= Wilhelm Malaniuk =

Wilhelm Malaniuk (June 26, 1906, in Oberndorf near Eger in the Austro-Hungarian Empire – December 20, 1965, in Vienna) was an Austrian judge and legal scholar.

== Life ==
Wilhelm Malaniuk grew up in Baden near Vienna. His father Lukas Malaniuk, a professional k.u.k.soldier, was born in Biały Kamień (a village in the Lemberg region near Złoczów) and headed the Sauerhof hospital and recreation home there after the First World War.

Wilhelm Malaniuk graduated from the University of Vienna in 1929. This was followed by legal practice in Vienna and the surrounding area. In 1933 he became a judge in Mödling and a year later in Baden. In the same year (1934) he was appointed presidential secretary at the Higher Regional Court in Vienna. From 1934 to 1938 Malaniuk was community representative of the city of Baden and district advertising manager of the Vaterländischen Front, where he saw the NSDAP as the main enemy against the party line at an early stage. He wanted to push back the Christian conservative elements and create a balance with the SDAP voters in order to bring a new awareness of Austria to the fore. After he was transferred to a post in the Vienna II public prosecutor's office in 1937, he was removed from his post by the Nazi authorities in March 1938, briefly arrested and finally forced into retirement without being entitled to a pension.
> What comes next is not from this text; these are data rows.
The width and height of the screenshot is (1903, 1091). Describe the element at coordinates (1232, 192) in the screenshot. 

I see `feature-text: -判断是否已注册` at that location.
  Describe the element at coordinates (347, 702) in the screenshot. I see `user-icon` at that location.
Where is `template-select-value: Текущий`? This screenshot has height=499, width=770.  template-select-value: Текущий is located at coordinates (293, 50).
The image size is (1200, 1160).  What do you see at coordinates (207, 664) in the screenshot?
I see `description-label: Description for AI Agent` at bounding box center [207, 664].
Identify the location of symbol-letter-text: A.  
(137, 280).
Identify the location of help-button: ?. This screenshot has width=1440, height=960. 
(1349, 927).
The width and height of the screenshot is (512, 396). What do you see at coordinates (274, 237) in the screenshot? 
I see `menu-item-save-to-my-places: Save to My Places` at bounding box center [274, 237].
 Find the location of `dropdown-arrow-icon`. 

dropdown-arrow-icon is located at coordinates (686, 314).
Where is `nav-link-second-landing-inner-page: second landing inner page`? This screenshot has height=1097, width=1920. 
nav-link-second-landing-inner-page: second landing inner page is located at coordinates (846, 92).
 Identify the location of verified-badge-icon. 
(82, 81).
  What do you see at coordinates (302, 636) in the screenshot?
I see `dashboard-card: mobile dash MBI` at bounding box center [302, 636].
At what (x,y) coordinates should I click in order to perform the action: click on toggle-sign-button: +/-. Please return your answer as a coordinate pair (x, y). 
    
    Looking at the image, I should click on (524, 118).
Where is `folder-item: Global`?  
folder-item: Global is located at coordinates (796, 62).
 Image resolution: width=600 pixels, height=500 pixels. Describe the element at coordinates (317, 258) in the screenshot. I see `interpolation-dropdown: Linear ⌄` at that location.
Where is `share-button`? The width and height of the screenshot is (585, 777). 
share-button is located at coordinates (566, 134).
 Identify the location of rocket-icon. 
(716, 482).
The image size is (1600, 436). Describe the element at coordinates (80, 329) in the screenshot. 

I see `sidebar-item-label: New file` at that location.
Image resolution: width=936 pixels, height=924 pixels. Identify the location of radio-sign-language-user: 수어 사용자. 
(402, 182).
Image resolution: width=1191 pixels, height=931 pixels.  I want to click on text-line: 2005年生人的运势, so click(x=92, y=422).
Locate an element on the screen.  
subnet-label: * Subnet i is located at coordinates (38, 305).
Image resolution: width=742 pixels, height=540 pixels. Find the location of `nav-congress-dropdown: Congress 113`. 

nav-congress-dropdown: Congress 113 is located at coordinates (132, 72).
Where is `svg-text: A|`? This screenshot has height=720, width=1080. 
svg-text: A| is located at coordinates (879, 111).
From 1940 to 1945 he did military service as a team rank in the German armed forces until he contacted the judiciary in Vienna in April 1945 and was called back to the judiciary on April 13, 1945. He was appointed presidential secretary at the Regional Court for Civil Law Matters in Vienna and in 1946 he was appointed Vice-President of the Regional Court. From 1946 to 1950 he was chairman of the judges and prosecutors section of the civil servants' union. Wilhelm Malaniuk became the first chairman of the Austrian judges' association in 1948, which was reestablished after the war under the most difficult conditions.

In 1955 he completed his habilitation in white-collar crime and was appointed President of the Regional Court for Criminal Matters in Vienna. Wilhelm Malaniuk was a member of the Criminal Law Commission for the revision of the Criminal Code and in 1959 became a substitute member of the Constitutional Court. On September 22, 1959, the Austrian Lawyers' Association (ÖJT) was constituted at the urging of Wilhelm Malaniuk. In 1963 he became President of the Vienna Higher Regional Court. Wilhelm Malaniuk was in contact with Hans Kelsen and visited him in August 1964 at the University of California at Berkeley. In June 1965 he became an associate professor at the University of World Trade in Vienna.

He was related to the opera singer Ira Malaniuk. Wilhelm Malaniuk's brother-in-law was the Austrian resistance fighter and railway engineer Viktor Gromaczkiewicz, who died in 1944 and was also a member of the "Austrian Action" movement around Ernst Karl Winter, Hans Karl Zeßner-Spitzenberg and Walter Krajnc.

Shortly after his death, his textbooks were banned from Austrian legal education. Wilhelm Malaniuk also tried in his books to deal legally with the crimes in the Nazi state. Above all, he justified the admissibility of the non-application of the nulla poena sine lege among Nazi war criminals.

== Books ==

- Lehrbuch des Strafrechts: Band 1 Strafrechtliche Tatbestände des österreichischen Strafgesetzes, der strafrechtlichen Nebengesetze und anderer Gesetze, 1. T : Delikte gegen einzelnen; 2. T Delikt gegen die Gesamtheit; Band 2 vom Lehrbuch Strafrecht; Manzsche Verlagsbuchhandlung, 1947–1949.
- Die Stellung des Richters und die Prozeßreform, in: Festschrift zur Fünfzigjahrfeier der österreichischen Zivilprozessordnung 1898–1948 (Vienna 1948), pp 175.

== Sources ==

- CAP Otto: 130 Jahre Kreisgericht Korneuburg. 1974.